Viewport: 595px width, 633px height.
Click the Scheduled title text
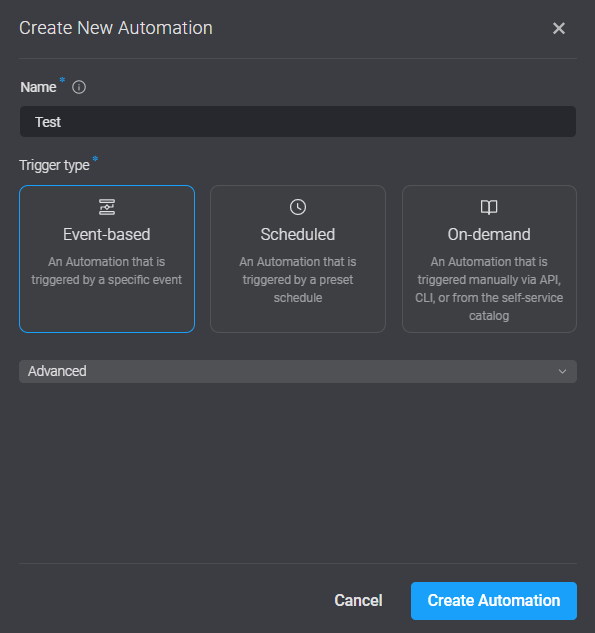[298, 235]
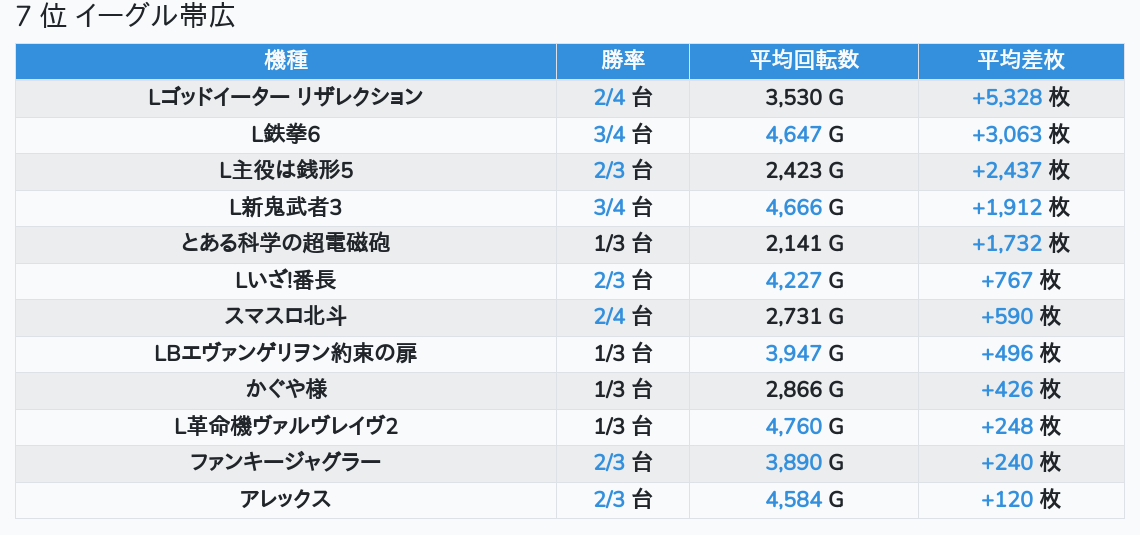Open the スマスロ北斗 machine entry
The image size is (1140, 535).
(x=286, y=317)
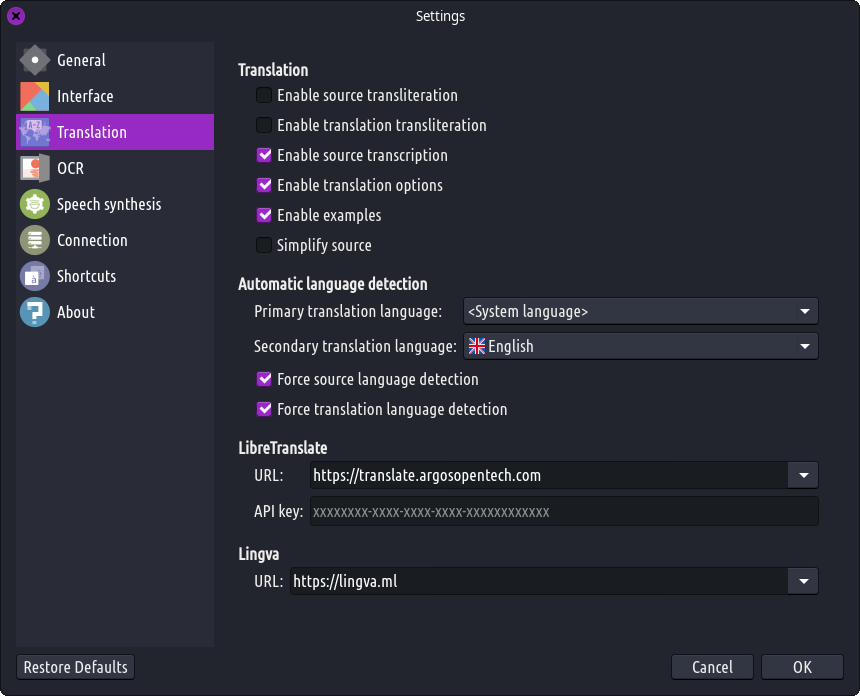
Task: Enable source transliteration checkbox
Action: [264, 95]

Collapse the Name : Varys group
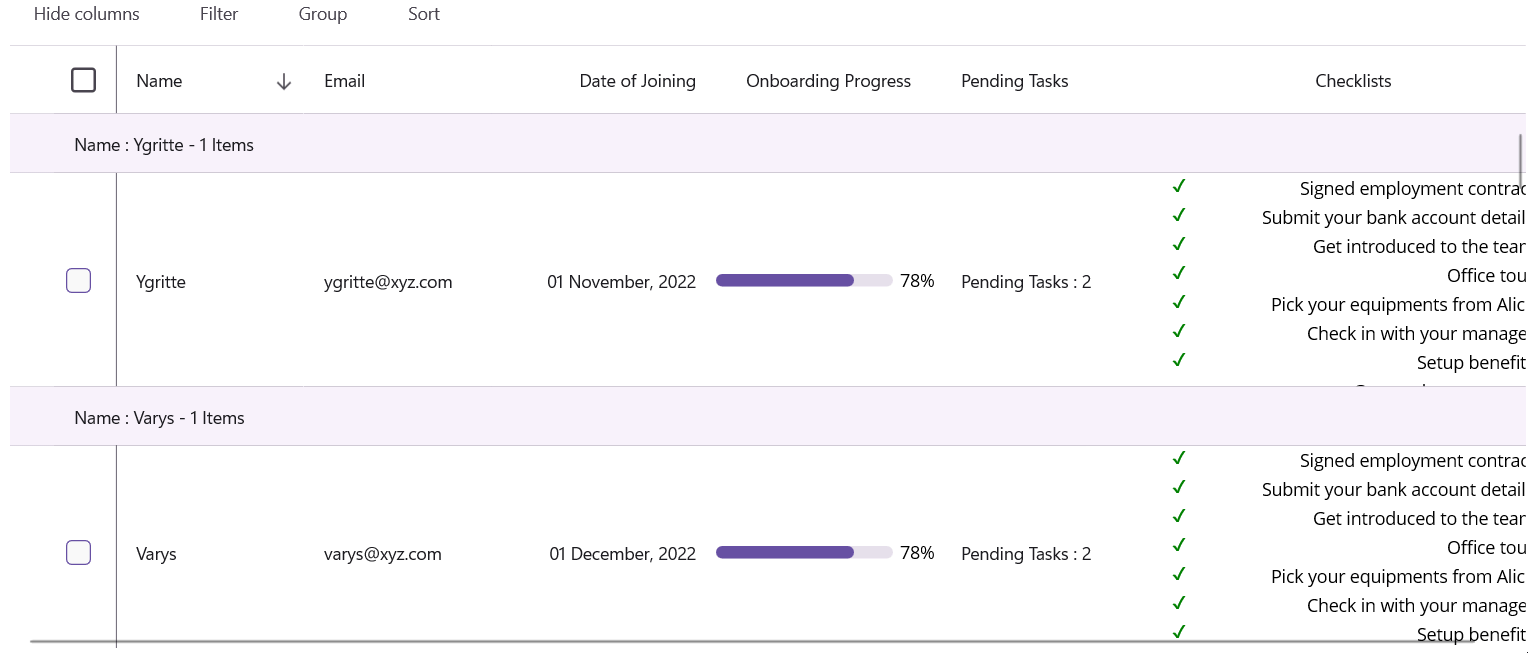click(x=160, y=417)
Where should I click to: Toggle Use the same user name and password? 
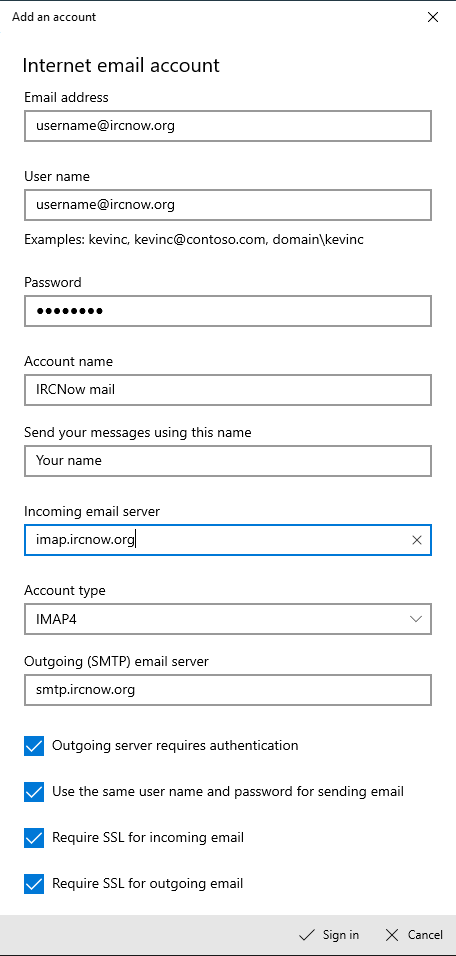[x=34, y=791]
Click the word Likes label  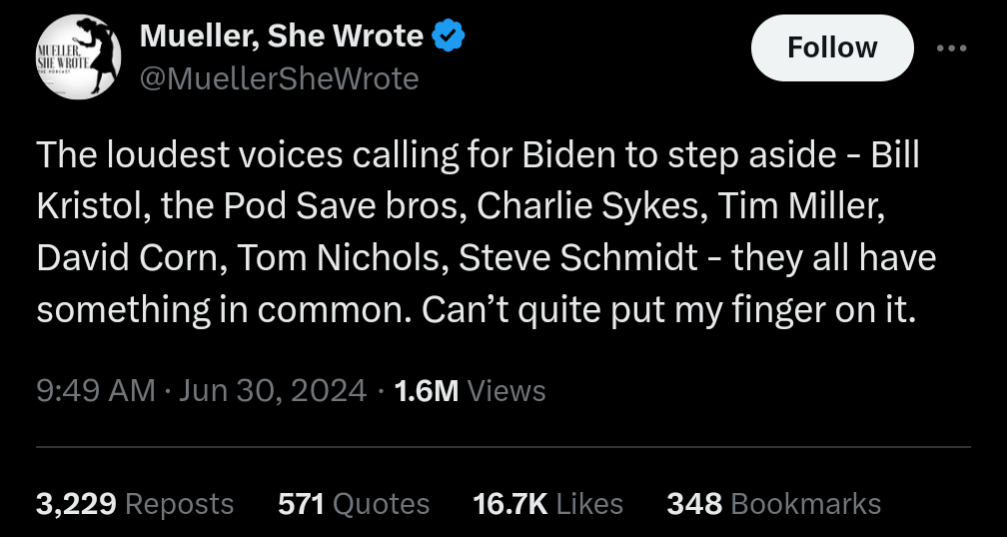pos(590,504)
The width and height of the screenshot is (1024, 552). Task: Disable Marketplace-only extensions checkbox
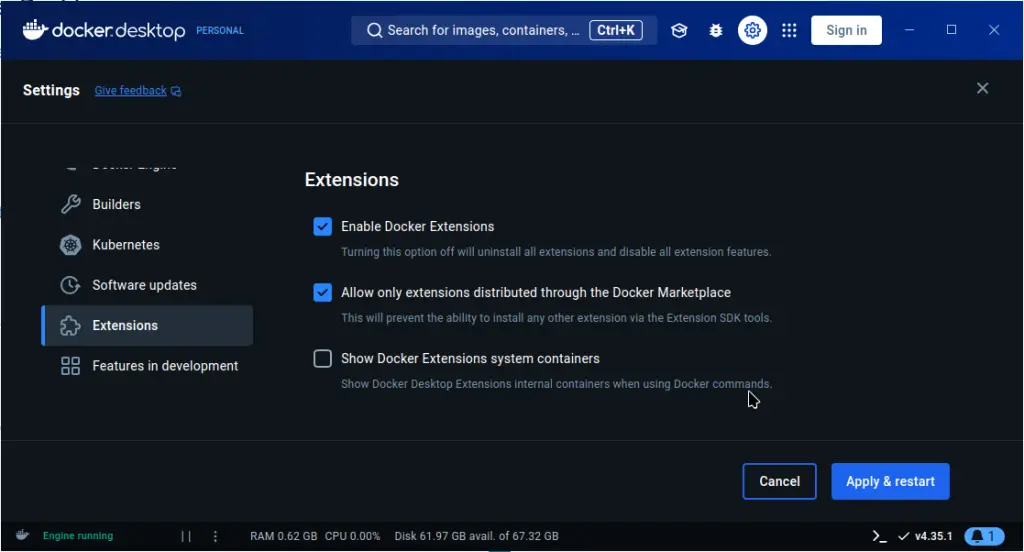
# # #
> WHAT THIS TASK INVOLVES
Collect, from the material above, every line containing the word "width".

> EXERCISE ANSWER
Viewport: 595px width, 633px height.
The width and height of the screenshot is (1024, 552). Task: Disable Marketplace-only extensions checkbox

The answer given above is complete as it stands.